Watchdog to investigate EPA’s handling of Michigan city’s lead-contaminated water
BENTON HARBOR, Mich. — Federal auditors announced an investigation Friday into the government’s handling of lead contamination in drinking water in Benton Harbor, an impoverished, mostly black town in southwestern Michigan.
The investigation by the Environmental Protection Agency’s inspector general follows a petition months ago for federal aid from groups that accused local and state governments of dragging their feet after years of high lead readings in city water.
The EPA said in September it was “carefully reviewing” the matter and promised further action last week in a letter to the groups.
Advocates said they welcome the review.
“For years residents of Benton Harbor have been told the water is contaminated and for years we have been ignored,” said the Reverend Edward Pinkney, chairman of the Benton Harbor Community Water Council. “An investigation into what the EPA has and hasn’t done for this environmental justice community is long overdue.”
The oversight office will review the agency’s performance as part of a broader effort to improve service to historically marginalized communities and keep them informed of environmental risks, said Michael Davis, director of the inspector general.
“The expected benefits of this audit are to determine whether EPA can improve the speed at which public health protections are provided to communities facing imminent and substantial public health risks,” it said in an advisory. to Radhika Fox, deputy administrator of the Office of Water, and Debra Shore, manager of Chicago-based EPA Region 5, which includes Michigan.
The EPA will cooperate with the investigation, spokeswoman Taylor Gillespie said.
“No family should ever have to worry about water coming out of their tap, and the community of Benton Harbor is no exception,” Gillespie said. “The EPA is committed to ensuring everyone has access to clean drinking water and to addressing lead in drinking water.”
The advocacy groups’ petition said measurements in recent years have repeatedly detected lead levels well above 15 parts per billion, the federal threshold for action.
Lead is a potent toxin that can damage the cardiovascular and reproductive systems and is especially harmful to children, causing low IQ and behavioral problems.
The petition said city and state actions, including controlling pipe corrosion, had been ineffective.
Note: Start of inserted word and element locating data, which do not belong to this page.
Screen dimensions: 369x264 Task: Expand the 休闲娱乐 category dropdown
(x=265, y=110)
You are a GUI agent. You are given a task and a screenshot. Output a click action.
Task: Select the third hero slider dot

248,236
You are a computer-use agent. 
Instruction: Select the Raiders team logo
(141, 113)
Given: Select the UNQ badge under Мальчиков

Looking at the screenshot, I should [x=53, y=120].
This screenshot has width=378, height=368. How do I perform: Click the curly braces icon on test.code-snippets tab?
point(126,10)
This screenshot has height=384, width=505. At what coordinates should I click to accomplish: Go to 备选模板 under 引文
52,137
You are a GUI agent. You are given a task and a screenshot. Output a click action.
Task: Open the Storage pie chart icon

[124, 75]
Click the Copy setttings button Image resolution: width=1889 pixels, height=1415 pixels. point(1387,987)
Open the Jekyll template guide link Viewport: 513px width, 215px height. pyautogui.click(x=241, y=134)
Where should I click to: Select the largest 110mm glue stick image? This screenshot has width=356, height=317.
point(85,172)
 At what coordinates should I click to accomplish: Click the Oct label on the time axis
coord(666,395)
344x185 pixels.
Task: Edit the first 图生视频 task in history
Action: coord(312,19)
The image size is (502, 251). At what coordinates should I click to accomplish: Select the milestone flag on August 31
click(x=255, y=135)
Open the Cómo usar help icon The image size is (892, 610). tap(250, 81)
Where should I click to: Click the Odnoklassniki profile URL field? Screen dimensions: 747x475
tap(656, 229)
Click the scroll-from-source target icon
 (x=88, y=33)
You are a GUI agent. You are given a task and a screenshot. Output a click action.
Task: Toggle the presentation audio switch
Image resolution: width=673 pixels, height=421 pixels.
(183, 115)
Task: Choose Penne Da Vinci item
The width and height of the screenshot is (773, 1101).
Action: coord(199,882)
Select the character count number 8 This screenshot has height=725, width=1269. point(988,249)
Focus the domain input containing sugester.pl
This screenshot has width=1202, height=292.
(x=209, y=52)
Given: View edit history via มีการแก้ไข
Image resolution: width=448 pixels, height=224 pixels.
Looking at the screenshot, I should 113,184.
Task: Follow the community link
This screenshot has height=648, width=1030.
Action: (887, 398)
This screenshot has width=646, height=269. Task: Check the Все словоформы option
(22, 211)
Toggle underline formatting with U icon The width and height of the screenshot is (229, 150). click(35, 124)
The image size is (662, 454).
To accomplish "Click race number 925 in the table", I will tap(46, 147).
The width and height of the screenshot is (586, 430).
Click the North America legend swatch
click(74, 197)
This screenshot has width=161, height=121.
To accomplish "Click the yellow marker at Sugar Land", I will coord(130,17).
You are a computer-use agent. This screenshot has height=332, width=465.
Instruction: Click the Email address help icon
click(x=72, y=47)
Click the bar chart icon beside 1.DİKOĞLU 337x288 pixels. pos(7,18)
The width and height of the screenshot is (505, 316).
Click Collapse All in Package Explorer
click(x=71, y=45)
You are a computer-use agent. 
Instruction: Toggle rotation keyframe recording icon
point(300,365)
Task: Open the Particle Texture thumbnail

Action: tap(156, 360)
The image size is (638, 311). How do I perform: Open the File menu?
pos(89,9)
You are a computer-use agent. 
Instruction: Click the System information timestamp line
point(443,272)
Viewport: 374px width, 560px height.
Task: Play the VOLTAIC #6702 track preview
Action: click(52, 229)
He asked the EPA for emergency warnings not to drink unfiltered water, free alternative water sources, and home delivery of filters with instructions on how to use them.
State officials said free filters have been available at Benton Harbor since 2019.
Last fall, Governor Gretchen Whitmer called for spending $20 million there to replace nearly 6,000 utility lines, most suspected of containing lead.
In last week’s letter, Shore said the EPA was overseeing Michigan’s commitment to provide free bottled water in Benton Harbor and was working with state and local officials on other steps, including studies on the origin of domestic lead and on the operation of filters and corrosion controls.
“The EPA will continue to monitor the situation at Benton Harbor and will take further action as necessary and appropriate,” Shore said.
The inspector general’s planned investigation is “reassuring,” said Cyndi Roper, senior policy attorney at the Natural Resources Defense Council.
“It is unthinkable that after the crisis in Flint another predominantly black community had to wait years for emergency action to be taken,” she said.